ChatPDF providers, where you can question large files with large language models (LLM’s), are sprouting like mushrooms. The technique is mainly based on vector embedding with a vector index or vector database; based on the question, semantically relevant chunks from the file are provided to the LLM so it can compose an answer.

While this technique is cool, it is limited when you ask a question that spans the entire text, such as generating a summary, since that requires not a couple of chunks, but the full text.

I will explore how to exactly ask suchs questions to a large file.

Load the PDF

For this I’ll use the Beginners Guide to Home Gardening by Audree Khalishah:

  • 36 pages
  • 17.759 GPT-3 tokens
import tiktoken
from pypdf import PdfReader

reader = PdfReader("Home-Garden-Manual-2022-1.pdf")
text = "\n".join([page.extract_text() for page in reader.pages])
encoding = tiktoken.encoding_for_model("gpt-4")
tokens = encoding.encode(text)

We introduce a helper function based on the openai module that asks for a consice summary of the given text to the gpt-3.5-turbo model. Have the OpenAI API key as an environmental variable OPENAI_API_KEY.

import os

import openai
from dotenv import load_dotenv

load_dotenv()
openai.api_key = os.environ.get("OPENAI_API_KEY")


def summarize_text(text):
    _prompt = (
        f"""Write a concise summary of the following:\n\n"{text}"\n\nCONCISE SUMMARY:"""
    )
    completion = openai.ChatCompletion.create(
        model="gpt-3.5-turbo",
        temperature=0,
        messages=[{"role": "user", "content": _prompt}],
    )
    return completion.choices[0].message.content

Stuff

Stuff is the practice of simply putting the entire text into a request. This will fail because the full text has too many tokens (more than 4097). What we can do is getting the first 3500 tokens so we leave some space for the LLM to respond:

summarize_text(encoding.decode(tokens[:3500]))

This manual, written and illustrated by Audree Khalishah and edited by Jenn Halpin, is a beginner’s guide to home gardening specifically for residents of Carlisle, Pennsylvania. It is part of ongoing research conducted by Dickinson College and the Burpee Foundation to understand residents’ attitudes towards home gardening. […]

This is impressive already, but it was only generated by the first part of the text.

MapReduce

A common practice to work with large datasets is to breaking down the task, by means of breaking down the text into chunks. In the Map phase, the question is asked to every chunk; in the reduce phase the intermediate results are combined into a single answer.

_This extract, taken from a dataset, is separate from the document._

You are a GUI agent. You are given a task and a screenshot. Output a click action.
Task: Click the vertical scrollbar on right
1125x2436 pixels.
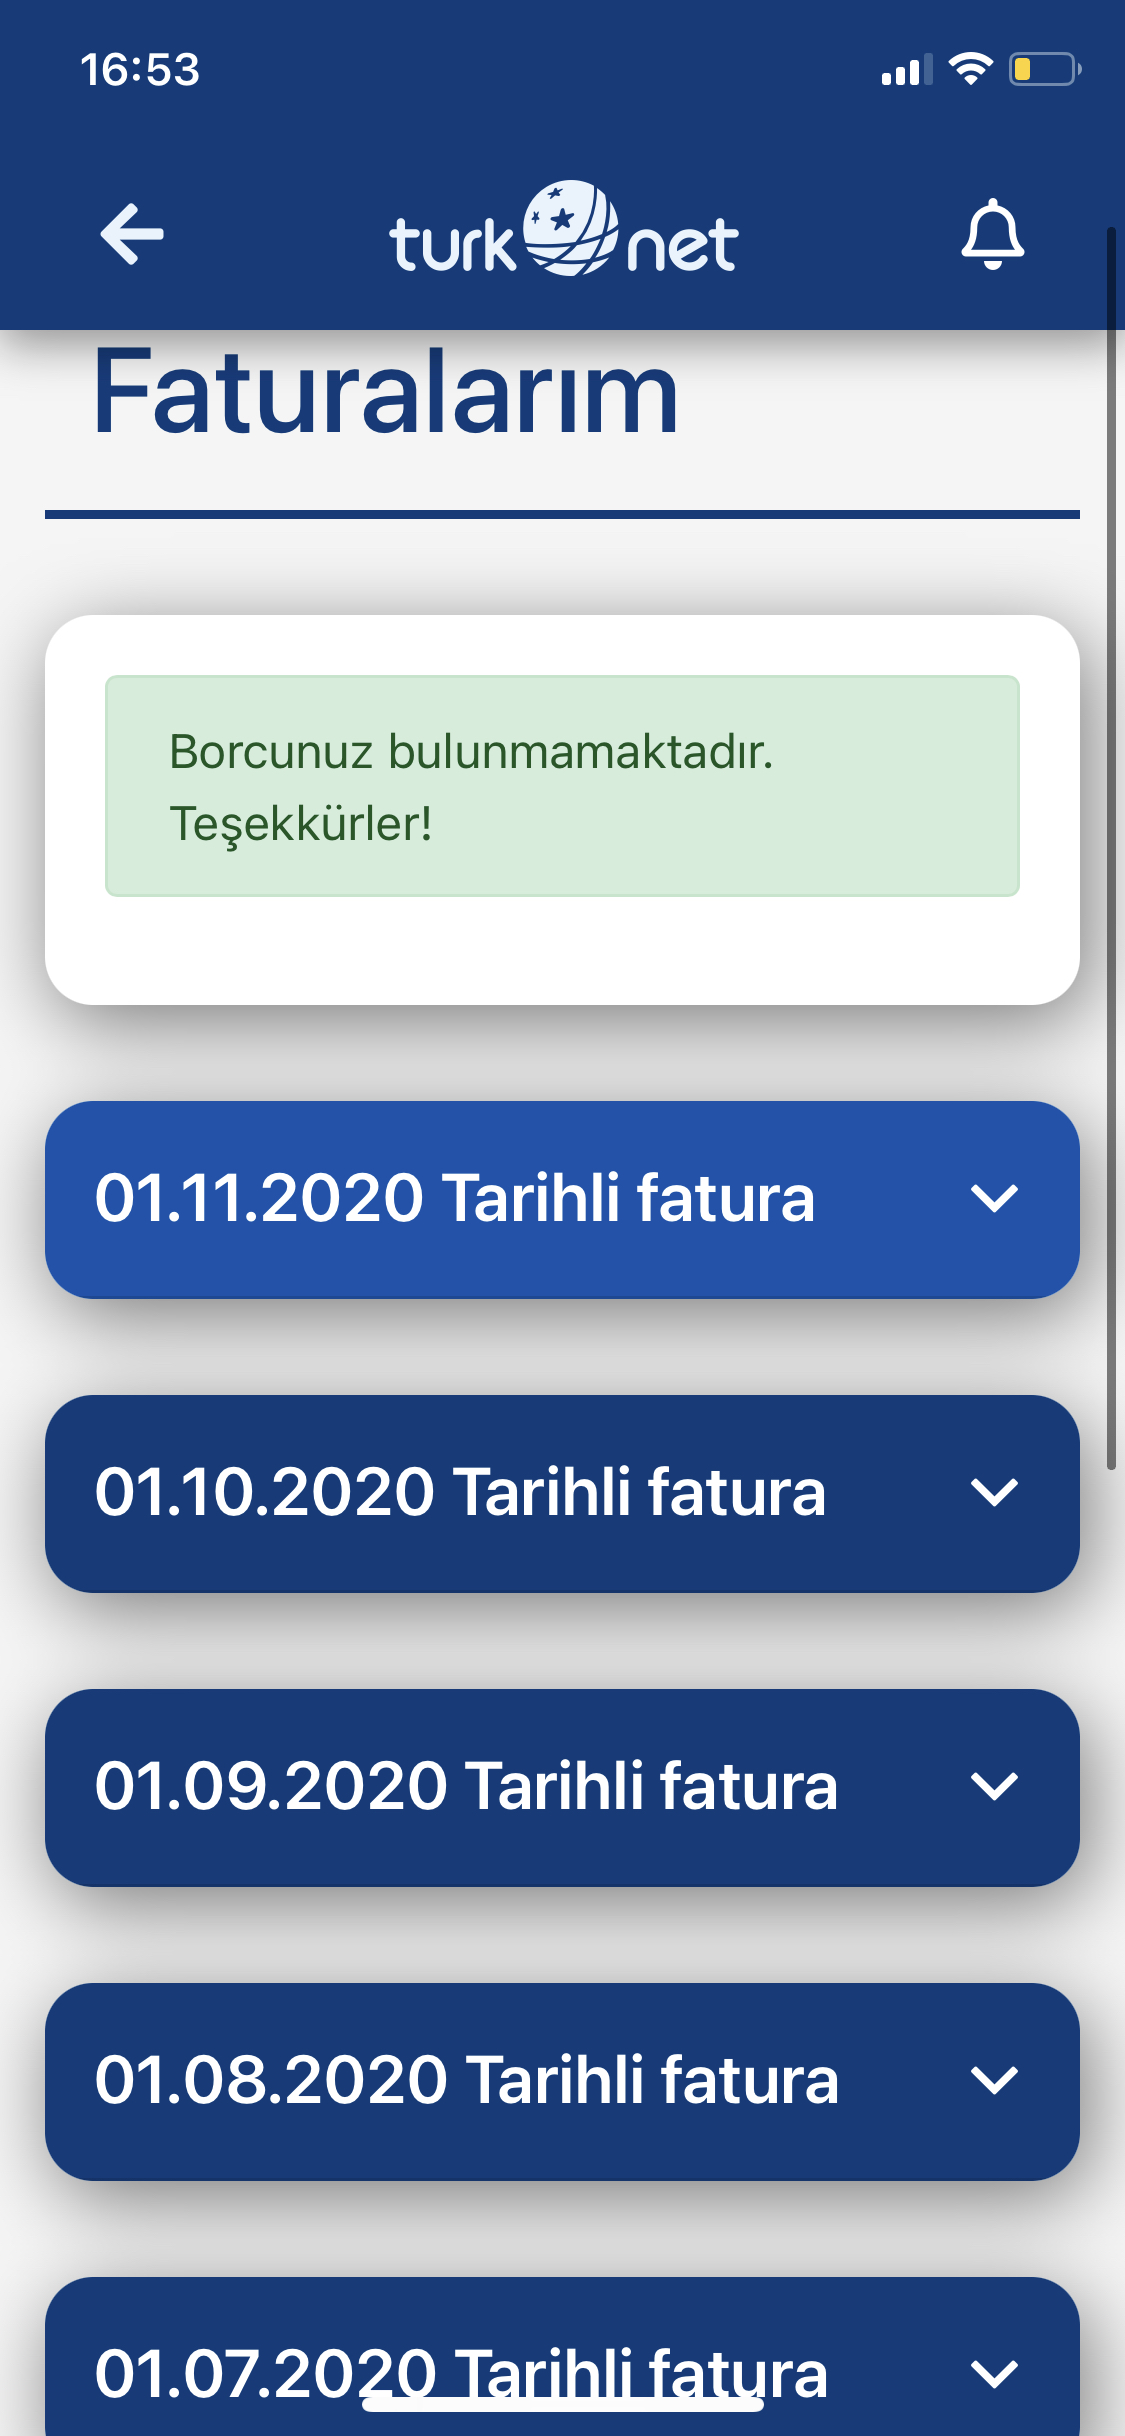tap(1111, 848)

Now we loop over 6 chunks of tokens to generate therefore 6 summaries and then join all summaries into a single request.

import numpy as np

summaries = [
    summarize_text(encoding.decode(token_chunk))
    for token_chunk in np.array_split(tokens, 6)
]
summarize_text("\n\n".join(summaries))

This manual is a beginner’s guide to home gardening in Carlisle, Pennsylvania. It provides step-by-step instructions for starting a garden, information on pests and diseases, and guidance on soil preparation and care. It also includes tips for buying or DIY-ing seedlings, controlling pests and diseases, and remedies for gardening. Additionally, it discusses different garden models, rainwater harvesting, and composting. The manual aims to inspire and support Carlisle residents in their gardening endeavors.

LangChain MapReduce

What we have done above is a manual MapReduce that you can easily replicate with LangChain:

from langchain.chains.summarize import load_summarize_chain
from langchain.docstore.document import Document
from langchain.chat_models import ChatOpenAI

llm = ChatOpenAI(temperature=0, model="gpt-3.5-turbo")

docs = [
    Document(page_content=encoding.decode(token_chunk))
    for token_chunk in np.array_split(tokens, 6)
]

chain = load_summarize_chain(llm, chain_type="map_reduce")
chain.run(docs)

This manual is a beginner’s guide to home gardening in Carlisle, Pennsylvania. It provides information on overcoming barriers to gardening and offers technical assistance, resources, and support for residents. The manual covers topics such as soil preparation, pest and disease control, different planting methods, and composting. It also provides tips for buying or DIY-ing seedlings, watering techniques, using mulch, companion planting, and attracting beneficial insects. Additionally, it discusses common pests and diseases in gardens and provides remedies for repelling pests and controlling diseases. The manual also offers remedies for gardening, tips for weed control, and different garden models based on time and funding constraints. It includes information on different crops, building a rain barrel, and composting at home.

Conclusion

MapReduce is a technique that can be used with an LLM to ask questions to the entire text of large files.

Some further questions?

  • Both summaries took about 30 seconds to generate, can we further optimize for response time?
  • Can we further improve the output quality?
  • Is there a way to measure and compare the output quality?